25. Determination of tax if company operates outside Swaziland

If any amount specified in section 22 has been received from a company which derives income from sources within and outside Swaziland, the tax payable in respect of that amount shall be calculated upon an amount which bears to that amount the same ratio as the sum of the net profits of the company derived from sources within Swaziland bears to the total sum of its net profits derived from all sources as last determined by the Commissioner for the purposes of this Act, or, in cases in which there has been no previous determination by the Commissioner, as estimated by the Commissioner according to such information as is available to him.[Replaced A.11/1982]

26. Date of payment of tax

(1)The company which, in terms of section 24(1)(a), is required to pay the tax on any dividend shall pay the Commissioner the tax due on such dividend within thirty days of the date on which the dividend is payable, or within such further period as may be approved by the Commissioner, and shall furnish him with a return showing the names and addresses of the persons (with the amount in each case) to whom the dividend accrues and, in the case of dividends payable in respect of bearer scrip, the total dividends distributable to holders of such scrip.
(2)The agent in Swaziland by whom the tax is payable in terms of section 24(1)(b) shall, within thirty days of the date of delivery of the dividend warrant or cheque in payment of the dividend at his address, or within such further period as may be approved by the Commissioner, pay the tax to the Commissioner and furnish him with a return showing the amount of the dividend and the name and address of the person to whom it has accrued.
(3)Subsections (1) and (2) shall not prevent the Commissioner from recovering any tax from the person liable for such tax and which has not been paid and which the Commissioner may ascertain to be due, after the dates specified therein.

Division II – Interest

27. Levy of non-residents tax on interest

If any amount of interest accrues to or in favour of—
(a)any person, other than a company, not ordinarily resident in Swaziland;
(b)the estate of any deceased person who, at the date of his death, was not ordinarily resident in Swaziland; or
(c)a company not registered in Swaziland;
and the debtor in respect of such amount is ordinarily resident or carries on business in Swaziland, there shall be levied and paid a tax (in this Part referred to as non-residents tax on interest) equal to ten per centum of such amount.

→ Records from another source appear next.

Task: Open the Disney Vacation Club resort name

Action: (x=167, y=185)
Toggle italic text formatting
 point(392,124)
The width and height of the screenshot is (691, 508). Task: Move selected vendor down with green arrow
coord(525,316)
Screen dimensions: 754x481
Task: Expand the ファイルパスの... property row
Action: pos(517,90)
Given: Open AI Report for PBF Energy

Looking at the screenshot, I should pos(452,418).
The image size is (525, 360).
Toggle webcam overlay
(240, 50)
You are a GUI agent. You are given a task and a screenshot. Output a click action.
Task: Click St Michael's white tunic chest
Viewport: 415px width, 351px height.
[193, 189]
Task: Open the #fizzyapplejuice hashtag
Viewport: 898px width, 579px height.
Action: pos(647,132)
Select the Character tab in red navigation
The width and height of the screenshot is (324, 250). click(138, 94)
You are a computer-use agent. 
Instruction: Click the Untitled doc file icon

28. Application of provisions

For the purpose of this Part—
(a)if interest is payable or is credited to any person having an address outside Swaziland such interest shall, until the contrary is proved, be deemed to have accrued to any person, estate or company, as the case may be, referred to in section 27;
(b)if the debtor in respect of any amount of interest referred to in section 27 is the estate of any deceased person, such estate shall be deemed to be ordinarily resident or to be carrying on business in Swaziland, if such person, at the date of his death, was ordinarily resident or was carrying on business in Swaziland;
(c)if the debtor in respect of any amount of interest referred to in section 27 is a company, such company shall be deemed to be ordinarily resident in Swaziland if it is registered, managed or controlled in Swaziland; and
(d)any amount accruing to any shareholder in a building society out of the profits of such society shall be deemed to be interest.

29. Exemptions

The non-residents tax on interest shall not be payable in respect of—
(a)interest received from any society or company registered under any law relating to agricultural co-operative societies in Botswana, Lesotho, Namibia, Swaziland or the Republic of South Africa;[Amended A.6/2000]
(b)interest accruing to any ecclesiastical, charitable or educational institution of a public character, whether or not supported wholly or partly by grants from public revenue;
(c)any interest accruing from a debtor to any person during any period of twelve months ending on the thirtieth day of June in any calendar year which together with any other amounts of interest accruing from the debtor to such person during such period, amounts to twenty Emalangeni or less;
(d)interest on any bill of exchange or on any promissory note to the extent that such interest is payable in respect of the purchase price of goods imported into Swaziland if such bill or note is handled through a recognised banking institution registered under the Financial Institutions Order, 1973 or any similar banking institutions approved by the Commissioner and such bank or institution has certified on such bill or note that a bill of lading or other document covering the importation of such goods has been exhibited to it;
(e)[Amended A.9/1979; deleted A.6/2000]
(f)the interest on any loan which the Government has in terms of a written undertaking exempted from tax to the extent specified in such undertaking.[Amended A.9/1979]
(g)[Added A.9/1979; deleted A.6/2000]

30. Persons liable for non-residents tax on interest

The person liable for the non-residents tax on interest shall be the person, estate, or company to whom or in whose favour, the amount of interest referred to in section 27 accrues.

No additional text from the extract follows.